• [Task goal]: Extend the text on the Chinese "spurious scripture" from its last sentence onward. The data that follows is separate from it.

═════ Text segment

The text which appears in translation below is the only one extant among works with similar titles listed in the earliest Buddhist catalogs. Seng-you cited it in the Chu San-zang Ji Ji (2) — composed in 515 A.D. — and copied it almost in its entirety into his Shi-jia Pu (3). A Sui catalog of 594 A.D. was the first to describe the work as a "spurious scripture" (wei-jing ) — a designation almost certain to be accurate (4). The setting of this "sutra" on the eve of Sakyamuni's pari-nirvana, the general theme of moral and religious degeneration, the roles played in the text by Candraprabha and Maitreya, as well as the absence of a Sanskrit or Pali original, all indicate that the work is a product of the Chinese Buddhist community (5).

══════════
═════ Source excerpt

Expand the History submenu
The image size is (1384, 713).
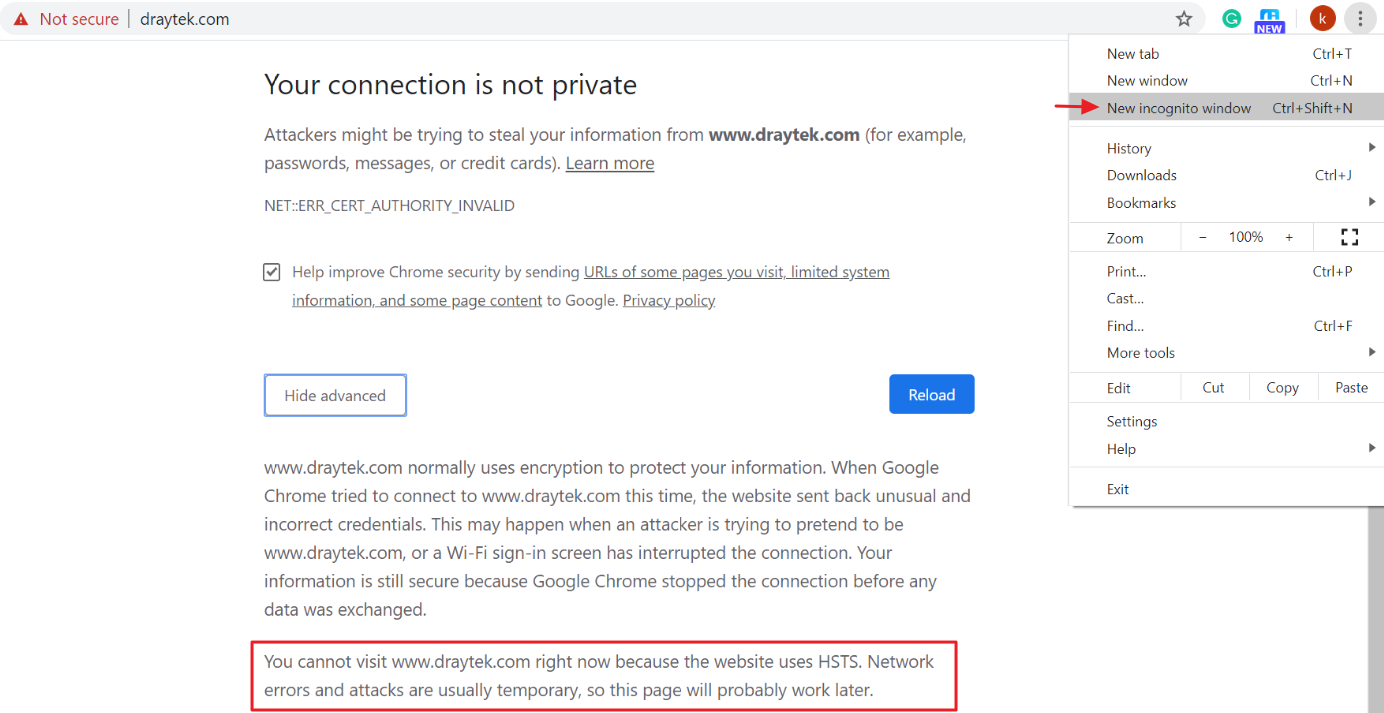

══════════

• [Reply to the exercise]:
The Scripture Preached by the Buddha on the Total Extinction of the Dharma reports the Buddha Sakyamuni's prediction that his Dharma will be transgressed and desecrated by evil demons (mara) posing as monks and nuns. In addition to breaking every precept of the monastic code, these mara-monks devote themselves to secular self-gratification, drive away saints and holy men, and are devoid of all compassion. The Sangha becomes a refuge for slaves and criminals, and society at large is plagued by corruption, immorality, and bitter suffering. Even the natural world is out of balance: rains are untimely, the grain does not ripen, and pestilential vapors spread everywhere. After many years of cosmic decline, the bodhisattva Candraprabha will appear, and then all twelve divisions of the Tripitaka will also be extinguished. But our scripture closes with a vision of hope. Tens of thousands of years in the future, Maitreya will usher in a golden age of infinite blessing and goodness: a new world order in which the Dharma at last may be realized.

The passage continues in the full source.